Write out each record below exactly as it appears, with no pictures.
(RECORD SET Opens)
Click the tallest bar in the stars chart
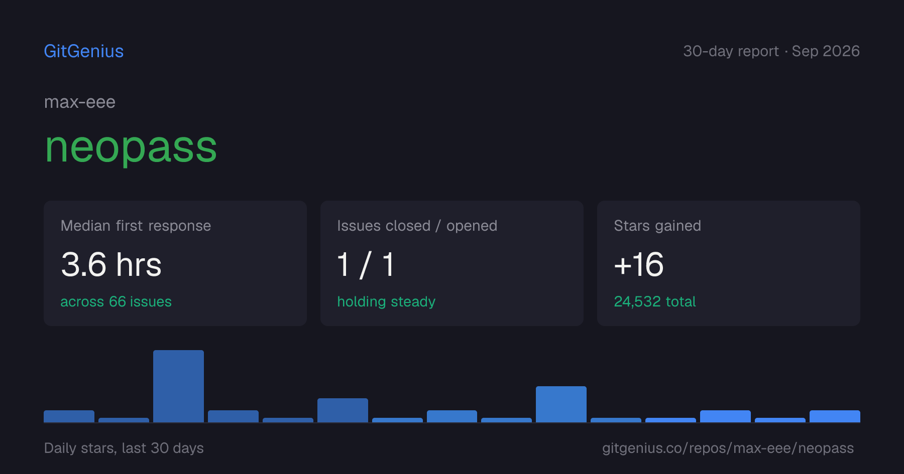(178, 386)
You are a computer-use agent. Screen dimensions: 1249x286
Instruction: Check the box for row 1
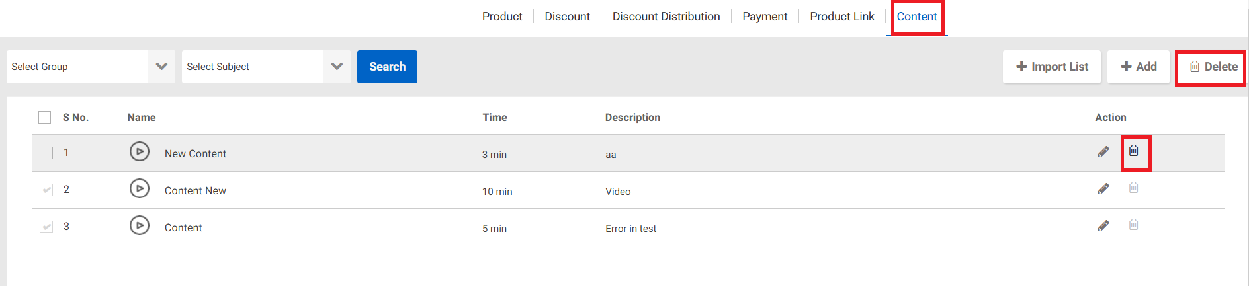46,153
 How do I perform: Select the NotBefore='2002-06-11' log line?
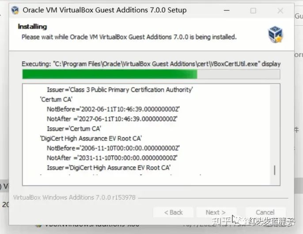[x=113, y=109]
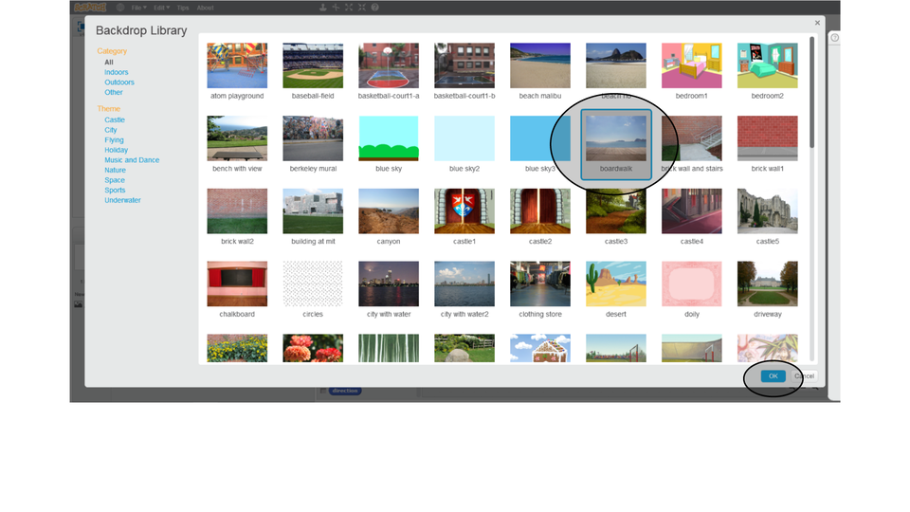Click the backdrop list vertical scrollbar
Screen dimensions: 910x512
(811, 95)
(RECORD SET Closes)
#### RESPONSE TO THE TASK
Click the tallest bar in the stars chart
(178, 386)
You are a computer-use agent. Screen dimensions: 1249x286
Instruction: Check the box for row 1
46,153
 How do I perform: Select the NotBefore='2002-06-11' log line?
[x=113, y=109]
Click the backdrop list vertical scrollbar
Screen dimensions: 910x512
(811, 95)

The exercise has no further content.